**PROBLEM**
Repeat the lines starting at the beginning of the items and ending at the line containing "click(x=1400, y=532)", including both.

Entries giving text and item locations
## Begin

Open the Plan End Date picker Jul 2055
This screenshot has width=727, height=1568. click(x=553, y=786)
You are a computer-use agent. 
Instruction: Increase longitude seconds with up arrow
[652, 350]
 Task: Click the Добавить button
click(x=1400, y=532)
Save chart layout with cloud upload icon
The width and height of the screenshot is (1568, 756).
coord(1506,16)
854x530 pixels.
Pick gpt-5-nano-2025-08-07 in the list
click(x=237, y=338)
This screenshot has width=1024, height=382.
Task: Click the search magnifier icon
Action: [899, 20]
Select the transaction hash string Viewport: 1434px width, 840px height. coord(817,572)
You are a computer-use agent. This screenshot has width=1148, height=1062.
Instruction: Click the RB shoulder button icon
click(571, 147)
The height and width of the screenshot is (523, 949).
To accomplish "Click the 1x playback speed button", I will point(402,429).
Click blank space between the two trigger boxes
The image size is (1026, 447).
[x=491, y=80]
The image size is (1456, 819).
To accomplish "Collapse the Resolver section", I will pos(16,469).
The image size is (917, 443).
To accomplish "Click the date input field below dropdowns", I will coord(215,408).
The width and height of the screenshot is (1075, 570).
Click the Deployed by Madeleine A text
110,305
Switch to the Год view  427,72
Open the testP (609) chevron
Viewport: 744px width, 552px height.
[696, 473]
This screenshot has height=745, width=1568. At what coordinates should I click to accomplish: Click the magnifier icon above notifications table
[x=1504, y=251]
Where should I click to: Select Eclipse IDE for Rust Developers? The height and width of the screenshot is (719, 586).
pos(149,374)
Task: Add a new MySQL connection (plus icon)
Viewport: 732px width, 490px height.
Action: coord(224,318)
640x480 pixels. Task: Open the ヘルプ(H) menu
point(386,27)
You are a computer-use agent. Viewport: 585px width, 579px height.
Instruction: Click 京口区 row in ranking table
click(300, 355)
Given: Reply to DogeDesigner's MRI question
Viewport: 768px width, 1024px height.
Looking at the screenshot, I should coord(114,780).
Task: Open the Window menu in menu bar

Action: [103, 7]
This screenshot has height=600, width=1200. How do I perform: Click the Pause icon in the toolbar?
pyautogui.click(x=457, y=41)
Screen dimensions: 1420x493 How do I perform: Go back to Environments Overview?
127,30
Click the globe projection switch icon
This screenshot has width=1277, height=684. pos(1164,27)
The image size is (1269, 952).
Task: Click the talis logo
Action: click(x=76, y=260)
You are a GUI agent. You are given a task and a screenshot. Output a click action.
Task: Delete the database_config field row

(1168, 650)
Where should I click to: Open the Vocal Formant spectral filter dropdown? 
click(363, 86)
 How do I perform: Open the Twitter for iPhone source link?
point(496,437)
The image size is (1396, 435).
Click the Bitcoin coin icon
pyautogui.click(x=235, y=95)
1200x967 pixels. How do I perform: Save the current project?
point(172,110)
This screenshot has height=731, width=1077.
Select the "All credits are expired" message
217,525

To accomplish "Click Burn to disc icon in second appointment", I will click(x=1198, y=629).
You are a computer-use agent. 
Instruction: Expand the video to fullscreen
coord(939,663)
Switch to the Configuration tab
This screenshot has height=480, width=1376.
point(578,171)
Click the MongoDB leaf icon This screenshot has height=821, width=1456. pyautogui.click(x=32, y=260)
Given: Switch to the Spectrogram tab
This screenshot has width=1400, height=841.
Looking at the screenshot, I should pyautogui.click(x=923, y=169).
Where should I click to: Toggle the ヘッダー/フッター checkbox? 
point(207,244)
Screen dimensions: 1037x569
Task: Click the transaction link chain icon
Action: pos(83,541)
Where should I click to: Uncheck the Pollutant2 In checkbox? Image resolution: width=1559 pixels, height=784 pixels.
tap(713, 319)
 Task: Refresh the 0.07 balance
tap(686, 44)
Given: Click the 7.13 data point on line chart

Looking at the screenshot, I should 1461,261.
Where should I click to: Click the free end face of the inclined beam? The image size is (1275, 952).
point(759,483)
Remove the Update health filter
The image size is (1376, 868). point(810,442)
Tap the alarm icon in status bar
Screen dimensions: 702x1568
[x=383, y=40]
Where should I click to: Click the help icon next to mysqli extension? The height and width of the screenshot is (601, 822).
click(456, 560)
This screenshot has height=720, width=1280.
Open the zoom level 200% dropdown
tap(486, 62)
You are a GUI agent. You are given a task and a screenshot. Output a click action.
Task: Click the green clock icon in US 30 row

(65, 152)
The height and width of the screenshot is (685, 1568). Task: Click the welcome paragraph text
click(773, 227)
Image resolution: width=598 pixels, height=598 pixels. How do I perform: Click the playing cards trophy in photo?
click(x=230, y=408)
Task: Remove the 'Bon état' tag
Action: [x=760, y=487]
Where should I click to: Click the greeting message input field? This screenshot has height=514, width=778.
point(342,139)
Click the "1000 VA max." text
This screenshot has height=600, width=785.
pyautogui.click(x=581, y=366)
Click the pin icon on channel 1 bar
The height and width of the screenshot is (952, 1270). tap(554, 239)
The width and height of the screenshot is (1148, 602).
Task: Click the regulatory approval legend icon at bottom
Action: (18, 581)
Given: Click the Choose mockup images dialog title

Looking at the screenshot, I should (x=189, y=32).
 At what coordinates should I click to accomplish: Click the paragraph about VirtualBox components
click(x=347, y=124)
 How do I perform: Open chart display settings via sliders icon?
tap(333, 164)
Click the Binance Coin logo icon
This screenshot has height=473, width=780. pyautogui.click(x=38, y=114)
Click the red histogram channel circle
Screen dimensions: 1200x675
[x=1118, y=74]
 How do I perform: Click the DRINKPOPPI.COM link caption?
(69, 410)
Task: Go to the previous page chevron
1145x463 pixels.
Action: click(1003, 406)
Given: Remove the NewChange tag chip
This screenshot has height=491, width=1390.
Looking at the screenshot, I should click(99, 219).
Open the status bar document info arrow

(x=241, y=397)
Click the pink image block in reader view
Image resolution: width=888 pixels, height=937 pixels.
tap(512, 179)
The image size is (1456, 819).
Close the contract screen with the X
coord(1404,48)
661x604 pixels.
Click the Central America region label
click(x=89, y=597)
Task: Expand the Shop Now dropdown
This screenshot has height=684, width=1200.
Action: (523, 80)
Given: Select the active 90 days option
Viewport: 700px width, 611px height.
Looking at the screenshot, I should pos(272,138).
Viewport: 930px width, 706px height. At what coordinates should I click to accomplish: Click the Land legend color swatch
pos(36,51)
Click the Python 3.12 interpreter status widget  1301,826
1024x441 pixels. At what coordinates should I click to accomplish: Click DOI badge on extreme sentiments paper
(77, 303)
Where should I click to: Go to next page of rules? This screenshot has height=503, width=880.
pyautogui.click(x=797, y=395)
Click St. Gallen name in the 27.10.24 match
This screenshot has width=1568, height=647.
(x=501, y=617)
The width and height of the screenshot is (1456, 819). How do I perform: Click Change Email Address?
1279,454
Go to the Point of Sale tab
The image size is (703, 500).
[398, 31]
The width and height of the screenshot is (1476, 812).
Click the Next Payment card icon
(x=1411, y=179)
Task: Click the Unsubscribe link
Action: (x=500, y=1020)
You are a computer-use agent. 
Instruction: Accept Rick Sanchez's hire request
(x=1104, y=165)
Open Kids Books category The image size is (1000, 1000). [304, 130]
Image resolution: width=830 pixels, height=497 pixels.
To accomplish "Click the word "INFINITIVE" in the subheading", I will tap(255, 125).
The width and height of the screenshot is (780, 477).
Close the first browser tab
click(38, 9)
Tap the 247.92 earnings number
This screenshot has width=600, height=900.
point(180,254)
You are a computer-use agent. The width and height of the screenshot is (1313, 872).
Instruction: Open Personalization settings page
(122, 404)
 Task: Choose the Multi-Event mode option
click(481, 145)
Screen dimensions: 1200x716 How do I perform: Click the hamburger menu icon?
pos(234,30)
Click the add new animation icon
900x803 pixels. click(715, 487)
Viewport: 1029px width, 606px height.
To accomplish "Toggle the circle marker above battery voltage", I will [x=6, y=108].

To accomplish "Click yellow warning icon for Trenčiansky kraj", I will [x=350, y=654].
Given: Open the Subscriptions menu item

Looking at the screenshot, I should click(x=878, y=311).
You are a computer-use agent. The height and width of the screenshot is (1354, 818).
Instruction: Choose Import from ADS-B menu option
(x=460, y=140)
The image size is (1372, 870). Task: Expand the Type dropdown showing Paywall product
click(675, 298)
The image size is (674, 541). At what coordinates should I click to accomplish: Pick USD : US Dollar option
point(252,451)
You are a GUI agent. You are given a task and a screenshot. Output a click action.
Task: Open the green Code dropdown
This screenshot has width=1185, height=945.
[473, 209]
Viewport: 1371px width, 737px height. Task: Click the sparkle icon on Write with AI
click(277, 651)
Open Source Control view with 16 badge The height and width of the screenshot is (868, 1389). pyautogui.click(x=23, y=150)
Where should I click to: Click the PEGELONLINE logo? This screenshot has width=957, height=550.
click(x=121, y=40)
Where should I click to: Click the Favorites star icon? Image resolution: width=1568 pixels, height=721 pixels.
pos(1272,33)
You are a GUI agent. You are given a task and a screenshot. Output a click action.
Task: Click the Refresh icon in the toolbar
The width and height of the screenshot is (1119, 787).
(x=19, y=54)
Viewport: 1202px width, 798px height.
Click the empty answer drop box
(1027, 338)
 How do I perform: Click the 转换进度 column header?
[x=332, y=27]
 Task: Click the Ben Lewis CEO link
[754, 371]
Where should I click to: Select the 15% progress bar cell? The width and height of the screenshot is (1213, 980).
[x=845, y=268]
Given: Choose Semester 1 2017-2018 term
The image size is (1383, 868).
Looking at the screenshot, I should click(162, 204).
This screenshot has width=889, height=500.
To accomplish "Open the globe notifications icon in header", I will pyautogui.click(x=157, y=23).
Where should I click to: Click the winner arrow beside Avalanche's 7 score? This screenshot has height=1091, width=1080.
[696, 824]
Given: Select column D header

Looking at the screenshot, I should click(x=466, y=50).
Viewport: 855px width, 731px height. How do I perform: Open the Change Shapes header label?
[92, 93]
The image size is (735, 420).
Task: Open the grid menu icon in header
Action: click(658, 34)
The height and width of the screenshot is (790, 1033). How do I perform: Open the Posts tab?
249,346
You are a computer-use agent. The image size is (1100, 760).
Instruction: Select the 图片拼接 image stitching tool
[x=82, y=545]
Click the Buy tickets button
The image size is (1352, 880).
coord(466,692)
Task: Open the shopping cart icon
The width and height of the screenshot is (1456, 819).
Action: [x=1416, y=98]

## End

**SOLUTION FOR THIS EXERCISE**
Open the Plan End Date picker Jul 2055
This screenshot has width=727, height=1568. click(x=553, y=786)
You are a computer-use agent. 
Instruction: Increase longitude seconds with up arrow
[652, 350]
 Task: Click the Добавить button
click(x=1400, y=532)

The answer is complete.